GIVEN REQUEST —
Copy the data word for word, starting at the beginning and ending at the line that contains "click(x=44, y=163)". Leave out the pictures.

RECORD EXTRACTS —
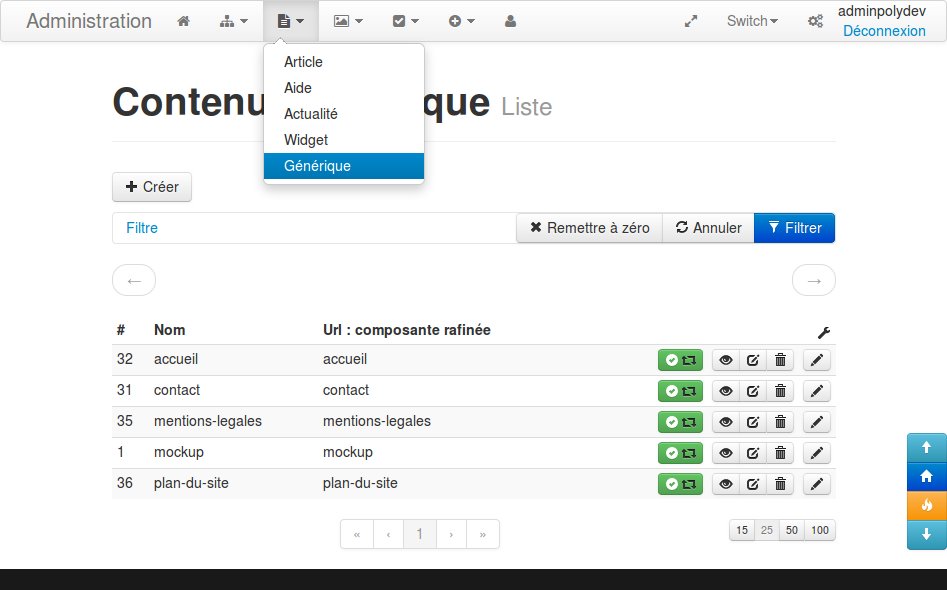Click the home icon in navbar
Viewport: 947px width, 590px height.
[x=183, y=21]
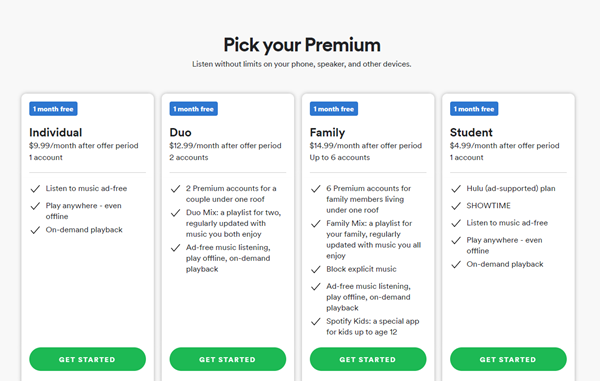Click checkmark beside Spotify Kids feature
600x381 pixels.
pyautogui.click(x=316, y=322)
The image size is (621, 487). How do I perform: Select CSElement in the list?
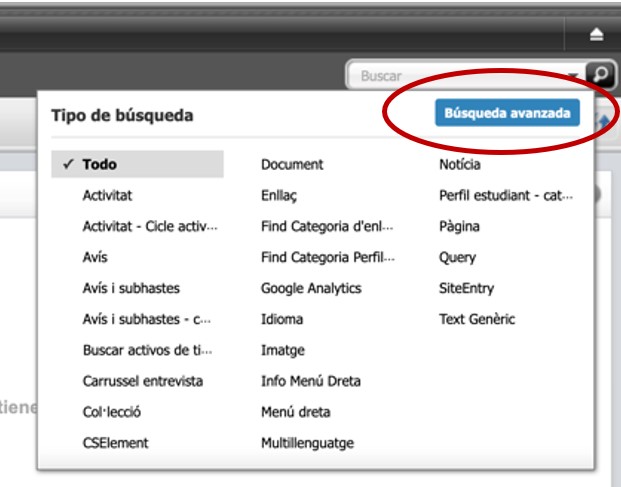[x=115, y=443]
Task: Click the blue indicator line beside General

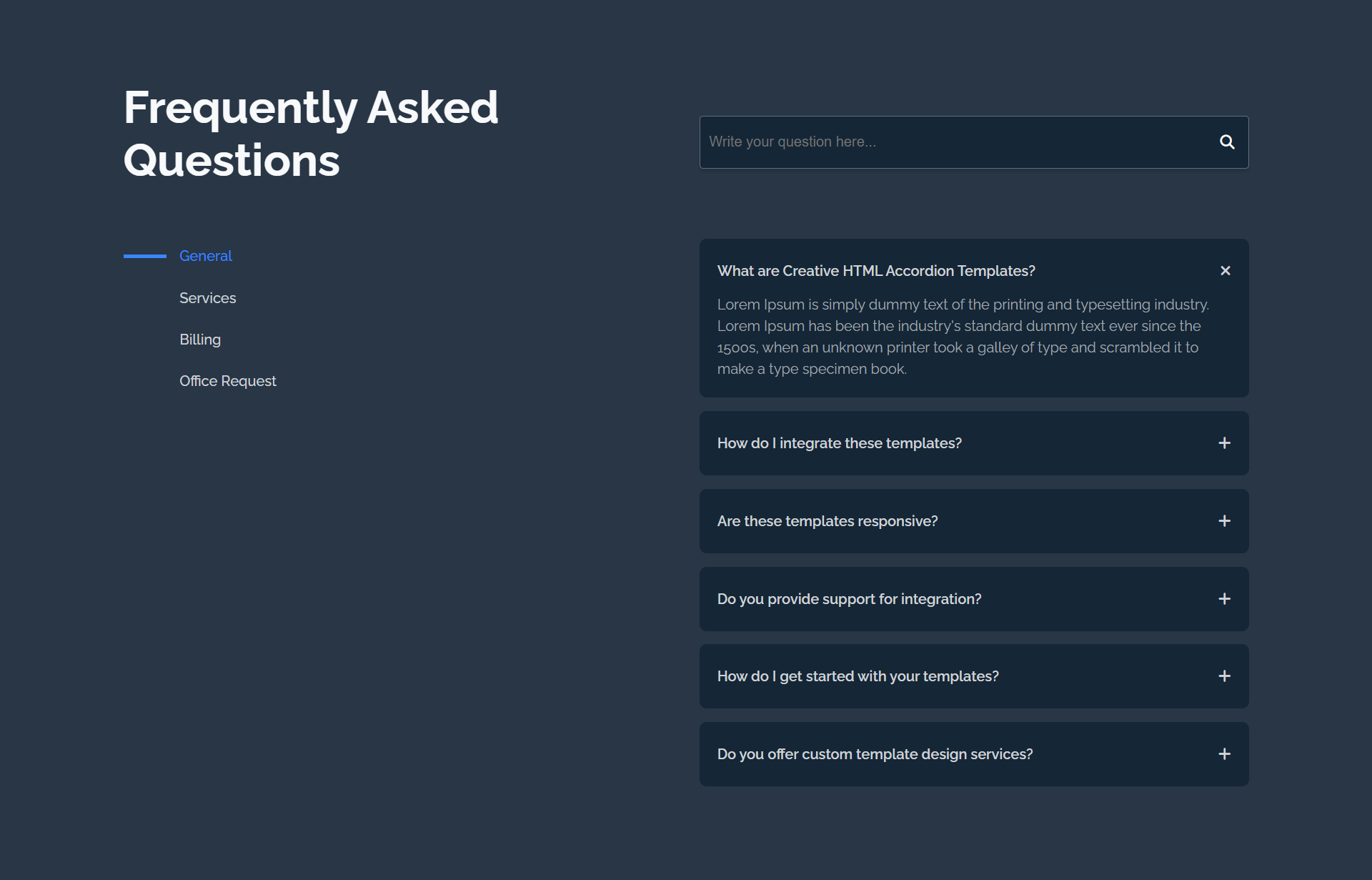Action: (x=144, y=256)
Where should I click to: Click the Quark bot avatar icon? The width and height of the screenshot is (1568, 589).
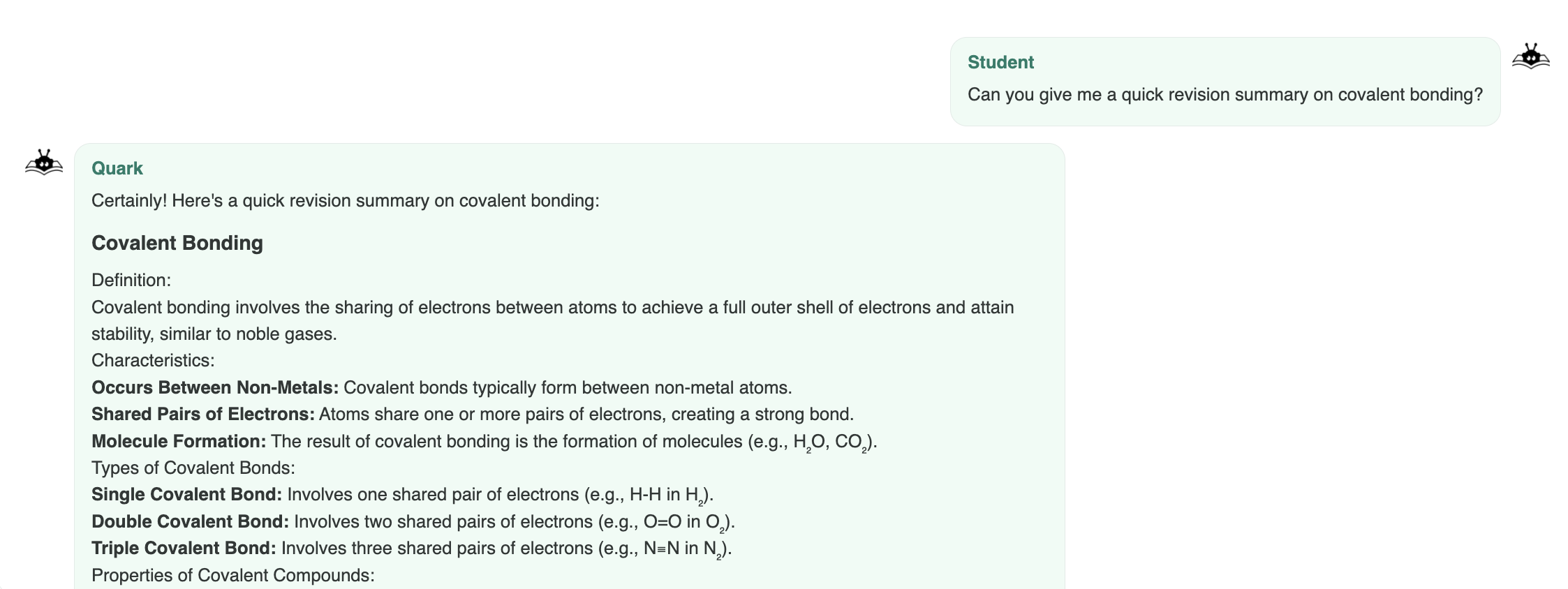click(x=44, y=163)
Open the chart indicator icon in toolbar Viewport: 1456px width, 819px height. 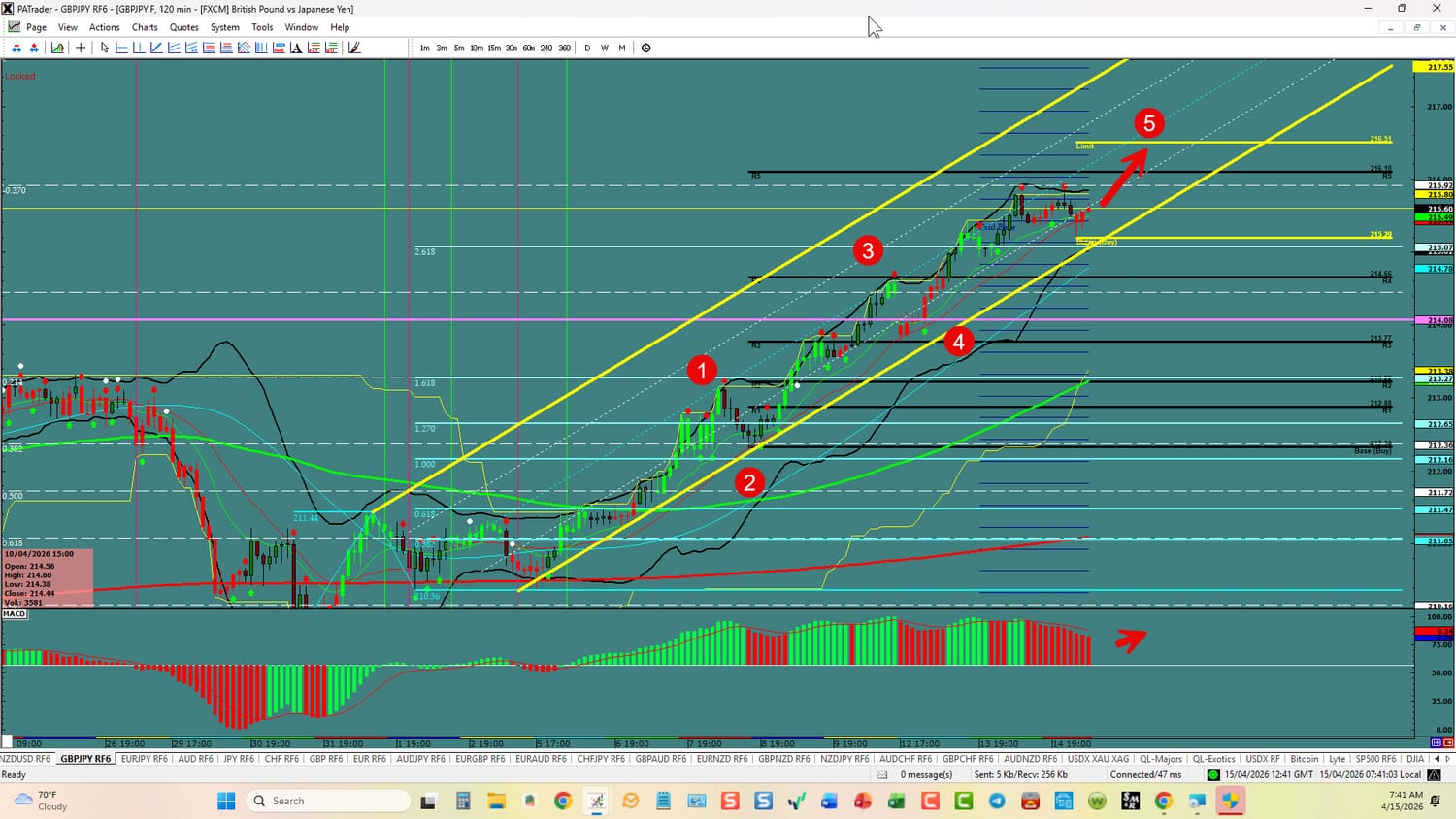(x=58, y=48)

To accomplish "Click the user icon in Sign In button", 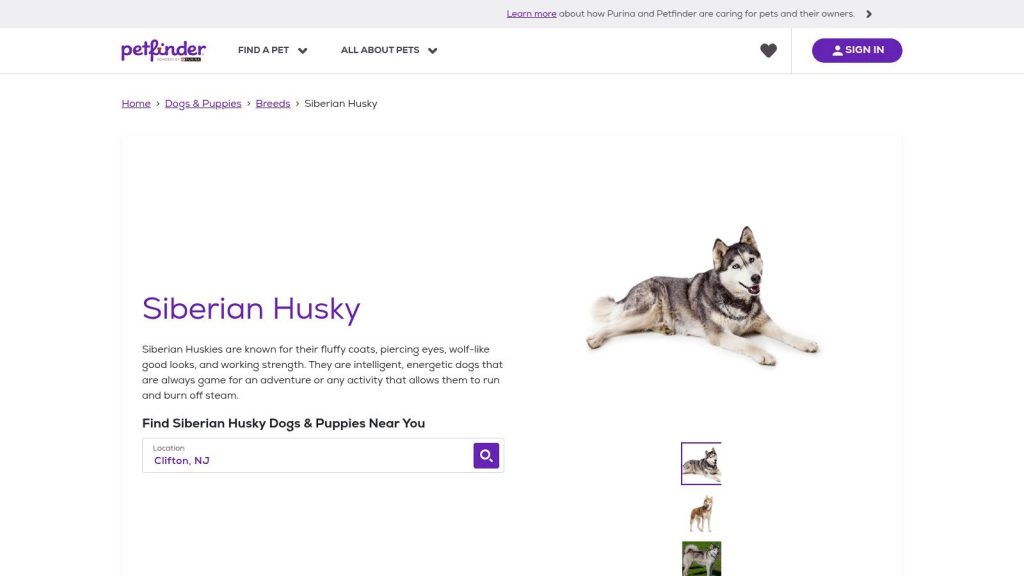I will click(x=837, y=50).
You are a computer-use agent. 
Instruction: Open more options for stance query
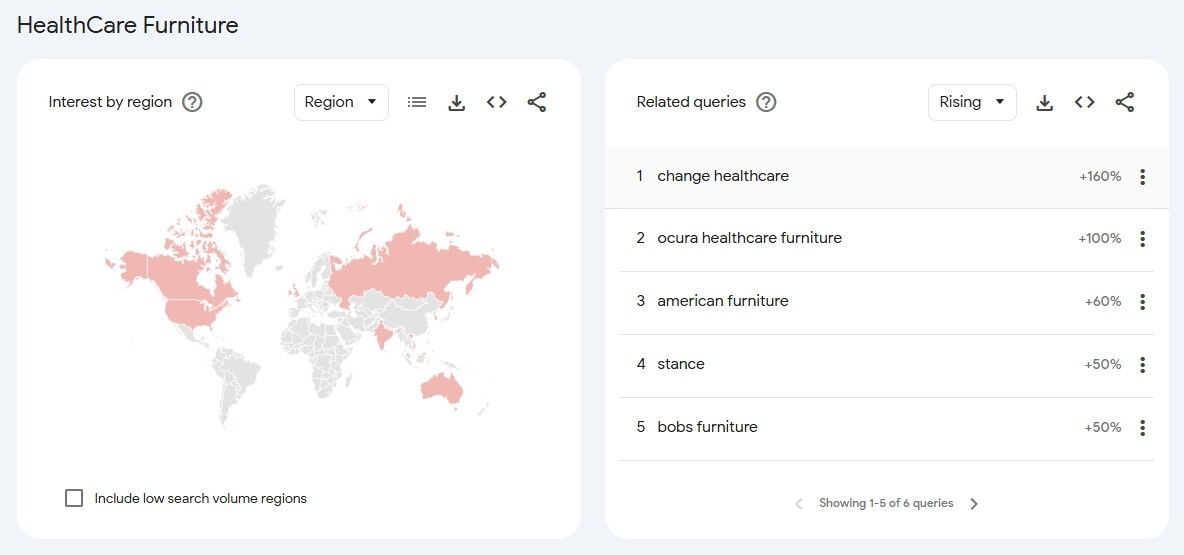[x=1143, y=365]
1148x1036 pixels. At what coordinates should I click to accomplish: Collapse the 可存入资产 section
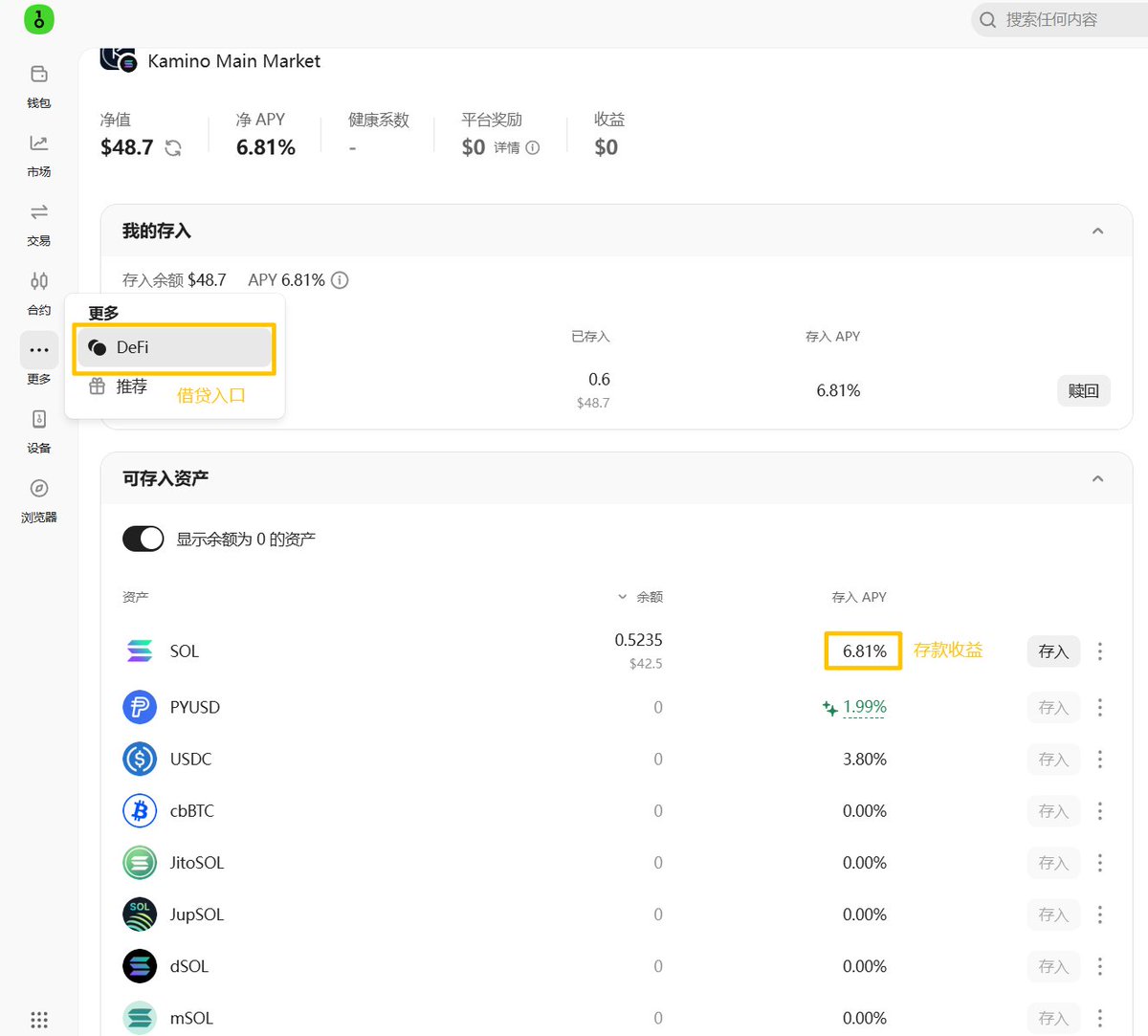[1097, 478]
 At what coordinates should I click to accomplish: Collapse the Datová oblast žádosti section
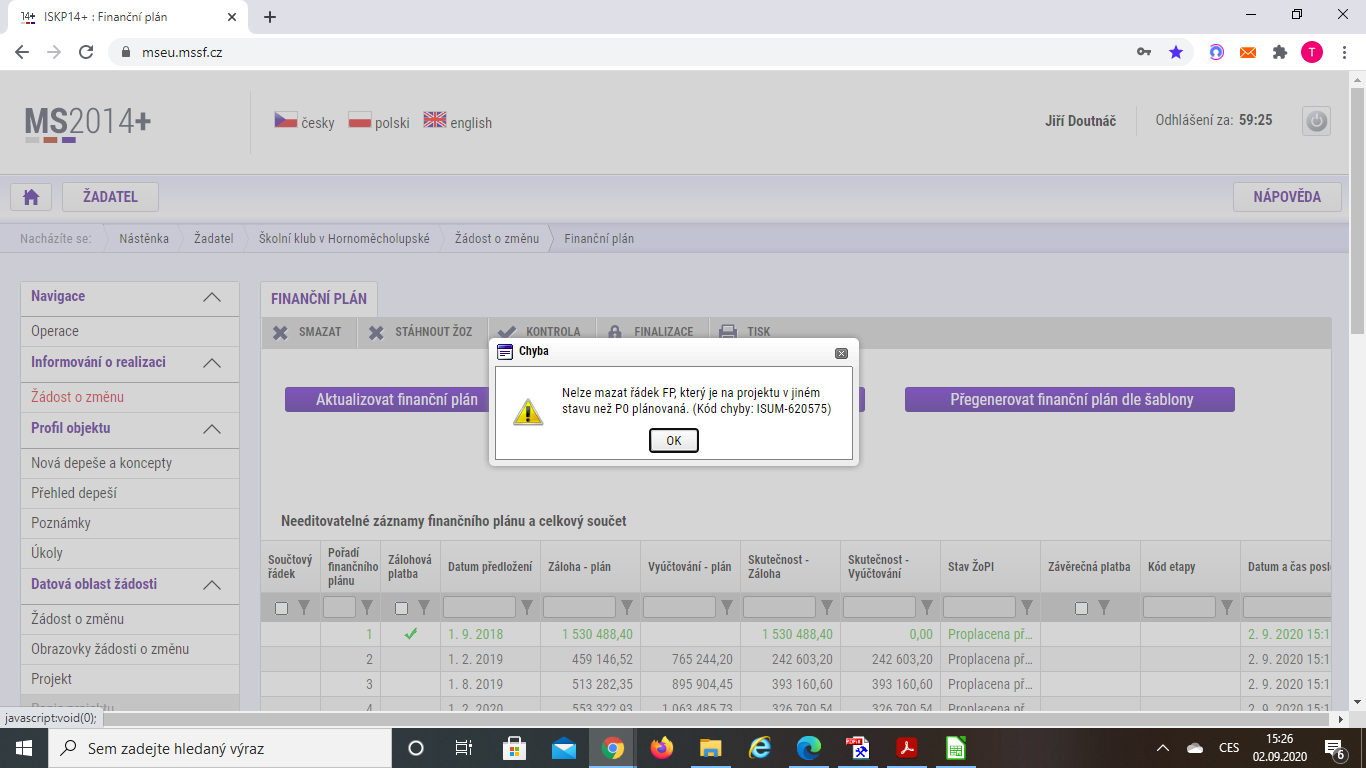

SOLUTION TO THIS PROBLEM —
Click the home icon in navbar
Viewport: 947px width, 590px height.
[x=183, y=21]
Click checkmark beside Spotify Kids feature
600x381 pixels.
pyautogui.click(x=316, y=322)
The image size is (621, 487). How do I perform: Select CSElement in the list?
[x=115, y=443]
Task: Click the blue indicator line beside General

Action: (x=144, y=256)
Where should I click to: Click the Quark bot avatar icon? The width and height of the screenshot is (1568, 589).
click(x=44, y=163)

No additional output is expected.